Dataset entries
= Beginning of Section =

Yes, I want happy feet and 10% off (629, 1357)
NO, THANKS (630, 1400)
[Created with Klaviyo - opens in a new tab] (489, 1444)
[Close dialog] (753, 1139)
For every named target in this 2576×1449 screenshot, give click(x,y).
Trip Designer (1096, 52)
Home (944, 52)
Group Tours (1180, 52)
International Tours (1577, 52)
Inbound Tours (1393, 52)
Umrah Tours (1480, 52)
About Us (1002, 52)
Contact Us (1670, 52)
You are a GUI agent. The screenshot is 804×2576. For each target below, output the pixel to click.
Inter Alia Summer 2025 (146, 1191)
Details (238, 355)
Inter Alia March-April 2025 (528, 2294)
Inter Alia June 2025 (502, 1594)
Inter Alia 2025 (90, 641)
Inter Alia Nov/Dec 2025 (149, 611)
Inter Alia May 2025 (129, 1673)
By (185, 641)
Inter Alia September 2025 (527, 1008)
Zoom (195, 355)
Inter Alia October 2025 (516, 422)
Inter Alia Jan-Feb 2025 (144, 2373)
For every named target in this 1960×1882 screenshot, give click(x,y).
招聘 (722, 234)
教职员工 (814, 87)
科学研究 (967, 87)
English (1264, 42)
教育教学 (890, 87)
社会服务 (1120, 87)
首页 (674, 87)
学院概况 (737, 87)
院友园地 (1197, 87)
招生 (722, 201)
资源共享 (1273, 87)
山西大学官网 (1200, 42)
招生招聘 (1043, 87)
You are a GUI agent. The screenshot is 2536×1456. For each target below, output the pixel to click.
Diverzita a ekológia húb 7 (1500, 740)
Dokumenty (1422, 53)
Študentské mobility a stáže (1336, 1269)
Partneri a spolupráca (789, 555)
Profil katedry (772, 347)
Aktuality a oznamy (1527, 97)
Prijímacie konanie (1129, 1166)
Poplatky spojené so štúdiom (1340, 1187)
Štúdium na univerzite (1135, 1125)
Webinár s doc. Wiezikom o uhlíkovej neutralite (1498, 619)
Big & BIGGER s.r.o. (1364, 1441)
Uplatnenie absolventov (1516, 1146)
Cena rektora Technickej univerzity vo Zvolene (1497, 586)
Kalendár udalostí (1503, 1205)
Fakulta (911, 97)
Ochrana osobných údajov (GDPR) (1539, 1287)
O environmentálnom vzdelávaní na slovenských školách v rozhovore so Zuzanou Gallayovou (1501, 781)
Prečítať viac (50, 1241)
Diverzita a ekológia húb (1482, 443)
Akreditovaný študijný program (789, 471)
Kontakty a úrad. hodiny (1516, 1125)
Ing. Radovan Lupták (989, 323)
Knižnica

= End of Section =

=== What to work on ===
Copy the lines that hold the word "Diverzita". Take them from the records above.

=== Response to this exercise ===
Diverzita a ekológia húb 7 (1500, 740)
Diverzita a ekológia húb (1482, 443)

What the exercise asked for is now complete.